Work to be completed ▸ Will you output all of the data below exactly, omitting the images?

===== Records supplied

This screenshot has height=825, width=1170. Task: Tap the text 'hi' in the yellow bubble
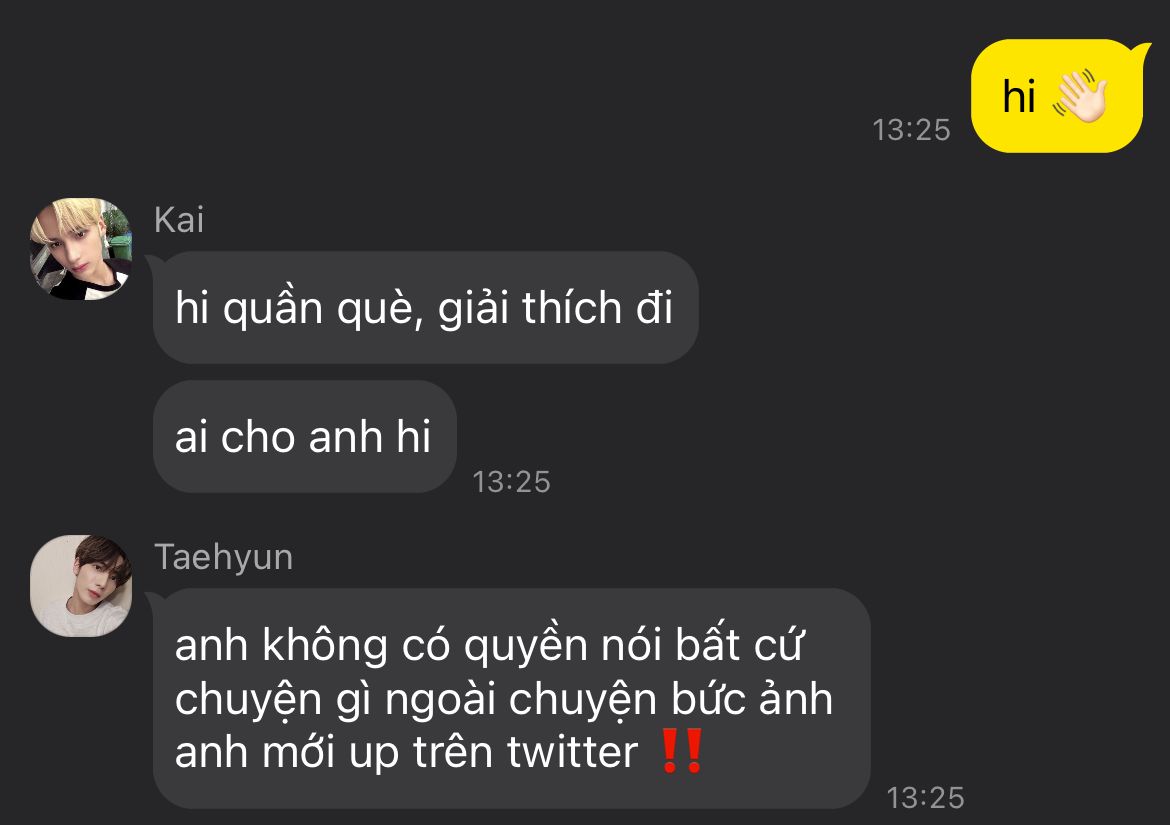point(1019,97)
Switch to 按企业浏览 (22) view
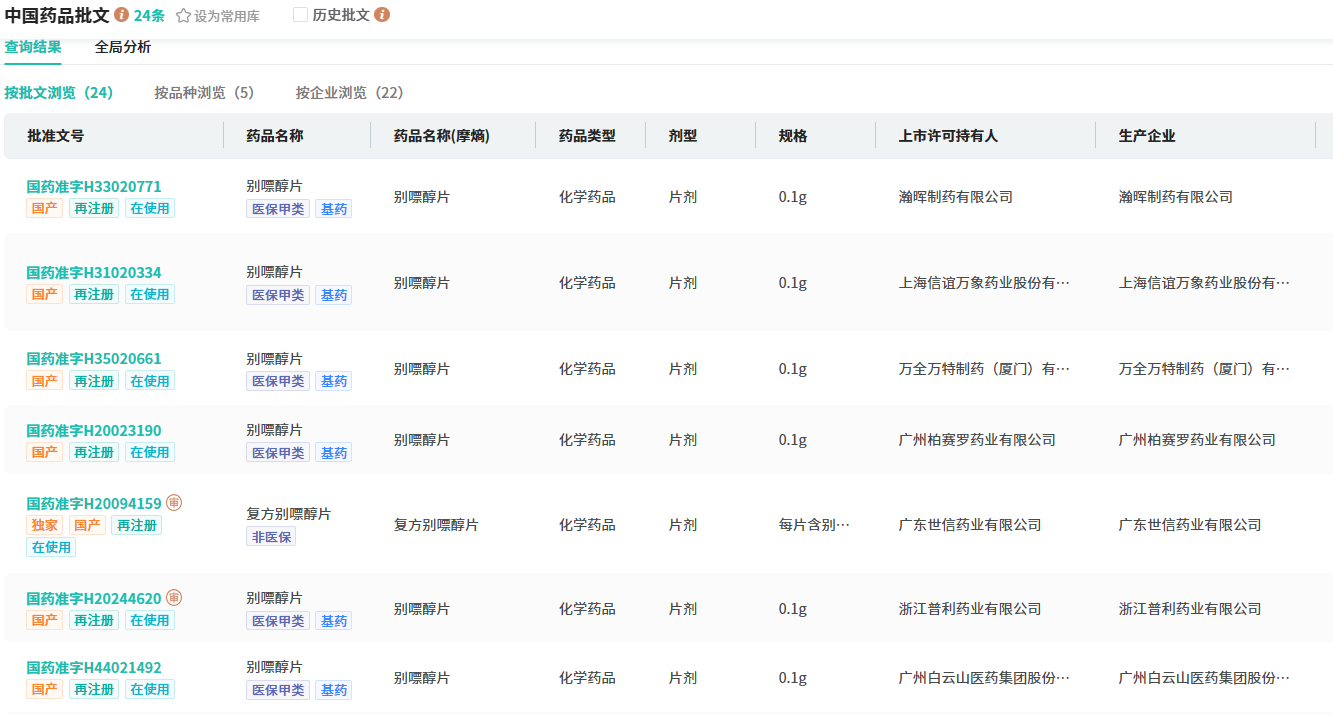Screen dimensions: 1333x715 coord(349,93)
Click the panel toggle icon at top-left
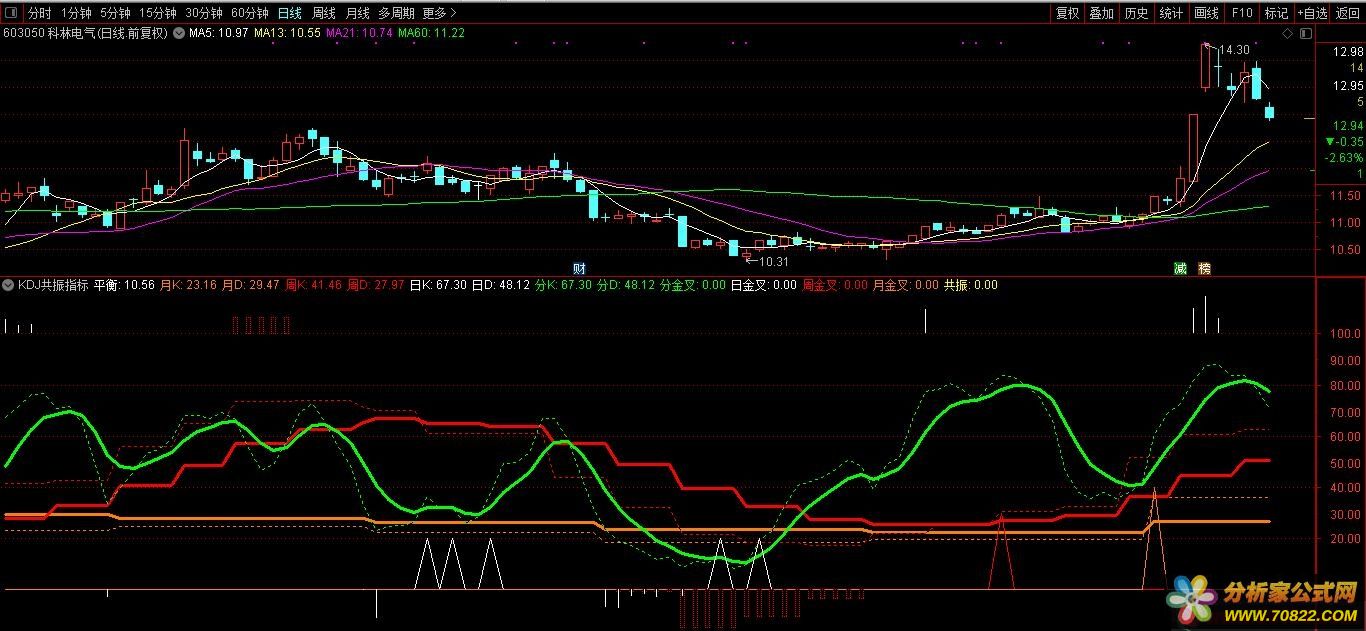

==========

Solution to the problem ▸
This screenshot has height=825, width=1170. Task: Tap the text 'hi' in the yellow bubble
point(1019,97)
Switch to 按企业浏览 (22) view
Screen dimensions: 1333x715 coord(349,93)
Click the panel toggle icon at top-left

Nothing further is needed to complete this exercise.